Bob Bellinger
- Bellinger in 1934

No. 8
- Position: Guard

Personal information
- Born: January 20, 1913 Spokane, Washington, U.S.
- Died: August 27, 1955 (aged 42) Santa Clara, California, U.S.
- Listed height: 5 ft 11 in (1.80 m)
- Listed weight: 216 lb (98 kg)

Career information
- High school: Seattle (WA) Prep
- College: Gonzaga

Career history
- New York Giants (1934–1935);

Awards and highlights
- NFL champion (1934);

Career statistics
- Games played: 18
- Starts: 10
- Stats at Pro Football Reference

= Bob Bellinger =

American football player (1913–1955)

Robert Herkimer Bellinger (January 20, 1913 – August 27, 1955) was an American professional football guard who played two seasons with the New York Giants of the National Football League (NFL). He attended Seattle Preparatory School and played college football at Gonzaga University, both Jesuit schools.

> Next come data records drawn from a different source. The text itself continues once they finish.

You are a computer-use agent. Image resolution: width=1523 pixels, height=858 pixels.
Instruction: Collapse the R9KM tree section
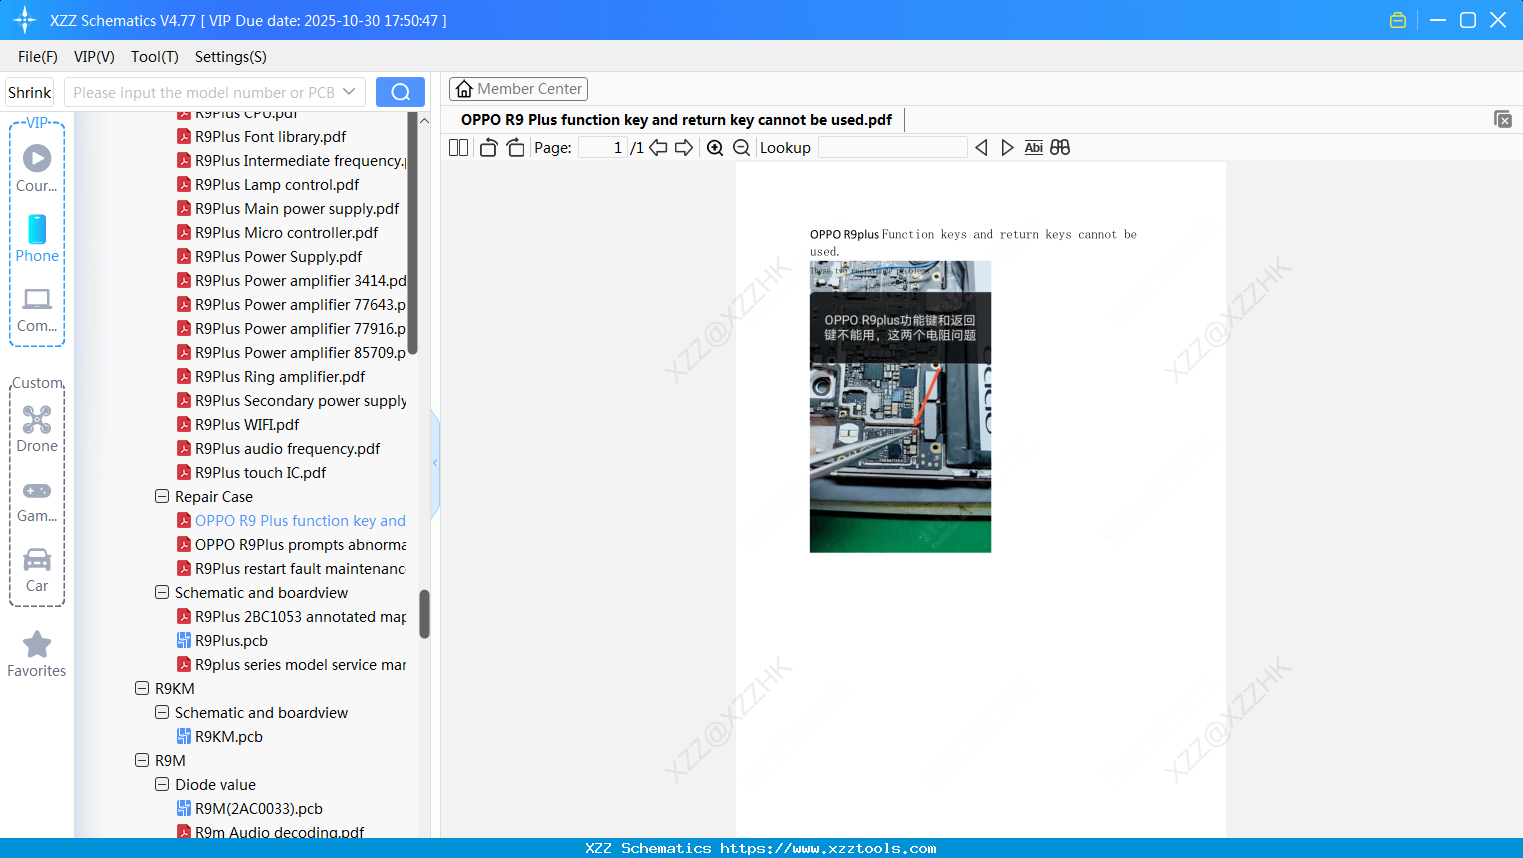(142, 688)
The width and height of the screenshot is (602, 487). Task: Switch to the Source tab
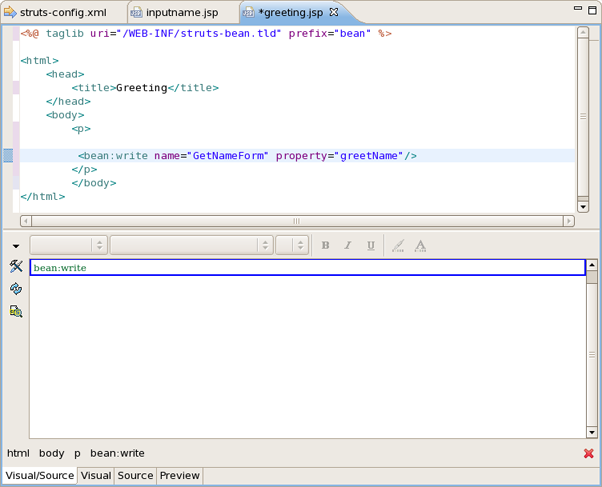pyautogui.click(x=135, y=476)

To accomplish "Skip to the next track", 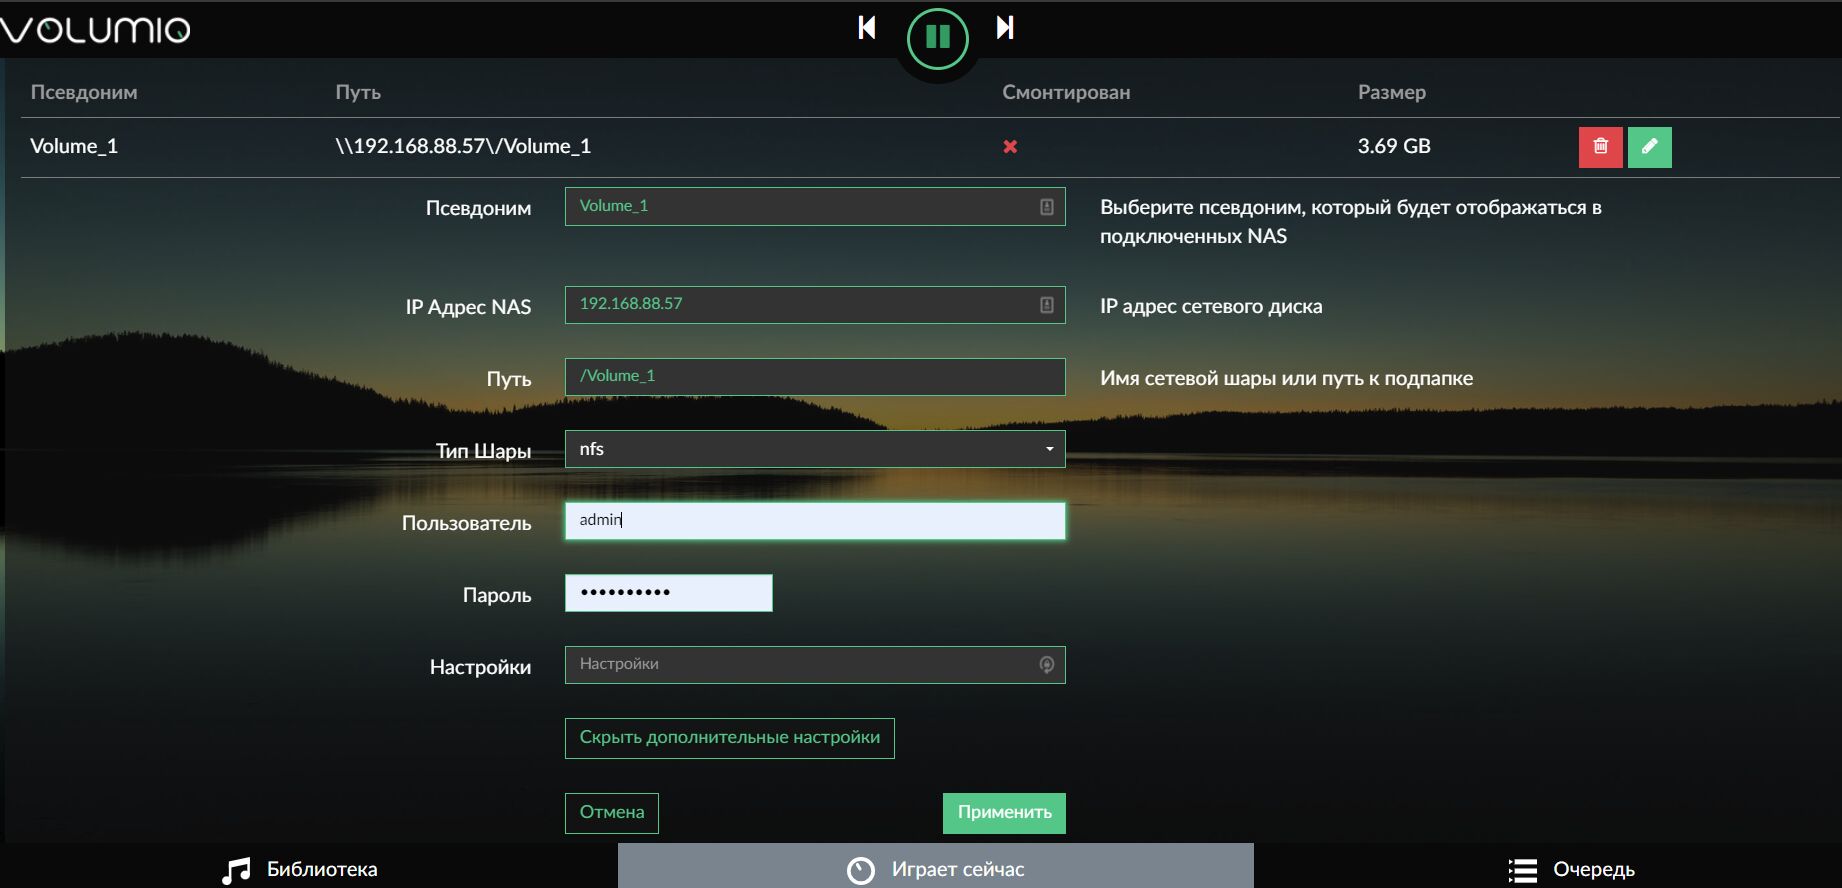I will coord(1005,28).
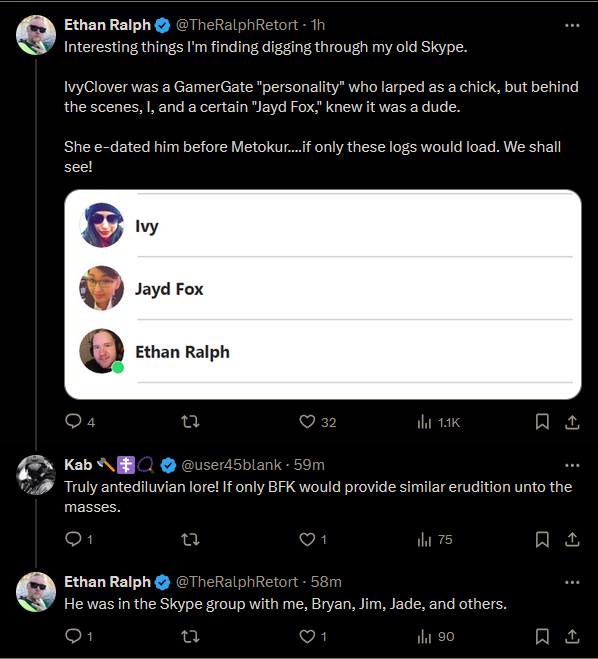Open the @TheRalphRetort handle on the top tweet
This screenshot has height=659, width=598.
coord(237,25)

==Early life and college==
Bob Bellinger was born January 20, 1913, in Spokane, Washington. He attended Seattle Prep, a private Catholic high school, where he distinguished himself as a wrestler and football player, playing fullback and tackle.

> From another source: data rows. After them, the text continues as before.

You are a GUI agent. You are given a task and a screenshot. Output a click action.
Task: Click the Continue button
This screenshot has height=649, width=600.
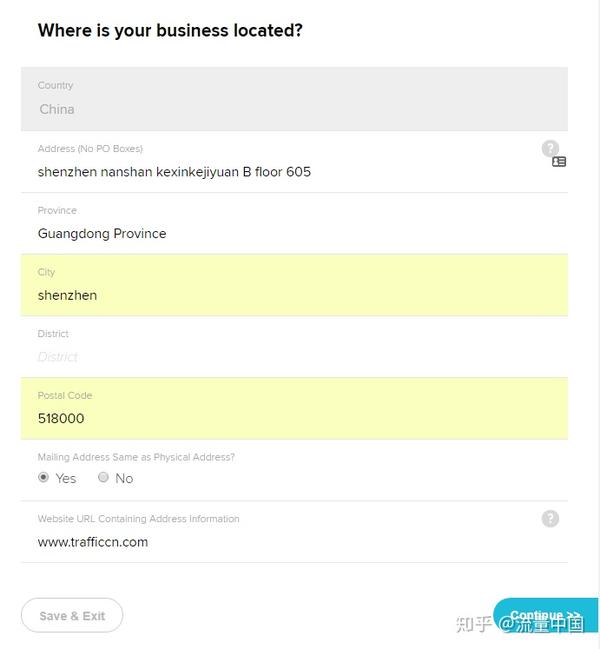click(545, 615)

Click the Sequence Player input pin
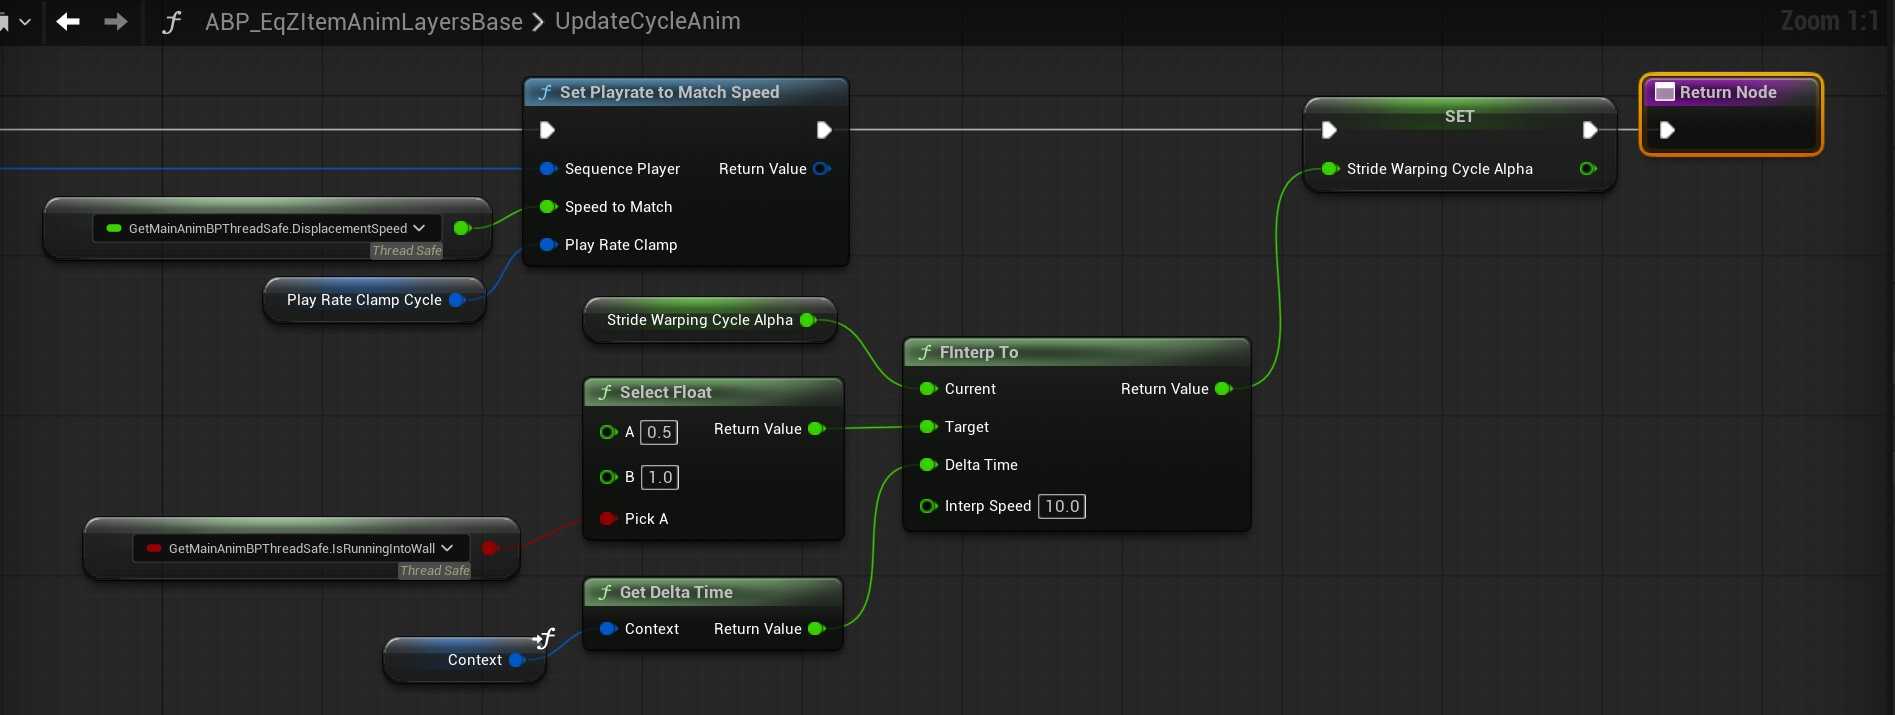pos(547,169)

He played collegiately at Gonzaga Bulldogs football, where he spent three seasons on the varsity team at the tackle position.

==Professional career==
In 1934 and 1935, Bellinger played for the New York Giants of the National Football League (NFL), moving to the guard position. He played in a total of eighteen games over the two years, starting ten. He was a member of the Giants team which won the 1934 NFL Championship.

==Personal life==
Bellinger died of a heart attack on August 27, 1955, in Santa Clara, California. He was the manager and vice president of the Valley Equipment Company in San Jose at the time of his death.